More detailed pseudocode for depth-first search with backtracking for the n-queens problem
s = empty stack of "moves" (each consisting of a queen and a board position)
move = (queen 1, position = (row 1, column 0))
current_queen = 1
do {
// search for a position for the current queen
// the k-th queen goes in the k-th row
position.row = current_queen
if (position.col > n) // if previous position failed, move queen one column to the right
position.col = move.pos.col + 1
else // start by placing current queen in column 1
position.col = 1
while ((there is a conflict between position and previous moves recorded in s) and (position.col <= n))
position.col++ // seek the first non-conflicting position
if (position.col > n) { // no admissible position found
current_queen-- // backtrack to previous queen
if (s is not empty) {
move = s.top() // pop previous queen's tentative move
s.pop()
}
else // if stack is empty here, we're out of luck - there's no solution
report that no solutions exist
}
else { // no conflict, so record move
move.queen = current_queen
move.pos = position
s.push(move)
current_queen++ // on to next queen
}
} while (current_queen <= n)
report solution
Depth-first search results for n-queens problem
I wrote a program based on the above pseudocode. Below is a sample run showing how
depth-first search with backtracking solves the 4-queens problem.

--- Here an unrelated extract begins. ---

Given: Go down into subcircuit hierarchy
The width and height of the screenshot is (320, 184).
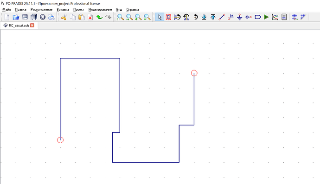Looking at the screenshot, I should pos(204,17).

Notice that once the first two queens have been tentatively placed at (row,col)
positions (1,1) and (2,3), there is no admissible position for a queen in row 3.

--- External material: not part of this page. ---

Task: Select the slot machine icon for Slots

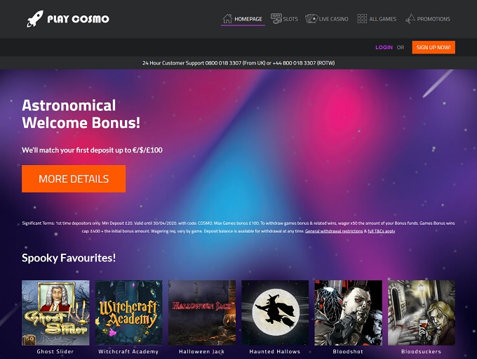Action: [x=276, y=18]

This leads to the first occurrence of backtracking, which results in the second
queen being repositioned from column 3 to column 4.
However, this change eventually leads to a problem in row 4. Backtracking ensues, triggering a chain
of changes that finally results in the repositioning of the first queen from column 1 to column 2.

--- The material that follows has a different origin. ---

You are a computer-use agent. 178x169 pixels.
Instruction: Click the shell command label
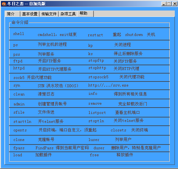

This finally allows a solution.
[alvarez@cslabgw1 NQueens]$ nqueens d
Enter the number of queens: 4
tentatively placing queen 1 at (row,col) = (1,1)
4
3
2
1 Q
1 2 3 4
trying column 2
trying column 3
tentatively placing queen 2 at (row,col) = (2,3)
4
3
2 Q
1 Q
1 2 3 4
trying column 2
trying column 3
trying column 4
trying column 5
backtracking...
tentatively placing queen 2 at (row,col) = (2,4)
4
3
2 Q
1 Q
1 2 3 4
trying column 2
tentatively placing queen 3 at (row,col) = (3,2)
4
3 Q
2 Q
1 Q
1 2 3 4
trying column 2
trying column 3
trying column 4
trying column 5
backtracking...
trying column 4
trying column 5
backtracking...
backtracking...
tentatively placing queen 1 at (row,col) = (1,2)
4
3
2
1 Q
1 2 3 4
trying column 2
trying column 3
trying column 4
tentatively placing queen 2 at (row,col) = (2,4)
4
3
2 Q
1 Q
1 2 3 4
tentatively placing queen 3 at (row,col) = (3,1)
4
3 Q
2 Q
1 Q
1 2 3 4
trying column 2
trying column 3
tentatively placing queen 4 at (row,col) = (4,3)
4 Q
3 Q
2 Q
1 Q
1 2 3 4
Solution found after 12 steps:
Total computation time: 0 seconds
4 Q
3 Q
2 Q
1 Q
1 2 3 4
[alvarez@cslabgw1 NQueens]$
Depth-first/backtracking vs. random permutations for n-queens
For comparison purposes, I pitted depth-first with backtracking against a
completely different strategy for solving the n-queens problem, namely
random search. The latter strategy may be outlined as follows:
while (true) {
randomly generate board locations for the n queens
if the randomly chosen locations solve the n-queens problem
report success
}
This isn't sufficiently detailed pseudocode, as it leaves out details that
impact the running time significantly. In particular, how are the random
board locations generated? Here are some options:
1) Locations of the different queens are generated independently;
for each queen, pick row and column values randomly among the values 1...n
2) Only one queen is placed in each row (as in the backtracking approach),
but the column locations are chosen independently for different queens.
This option has the advantage of preventing row conflicts by design.
3) Only one queen is placed in each row, and pairwise distinct random
column locations are chosen for different queens. This option has the
advantage of preventing both row and column conflicts.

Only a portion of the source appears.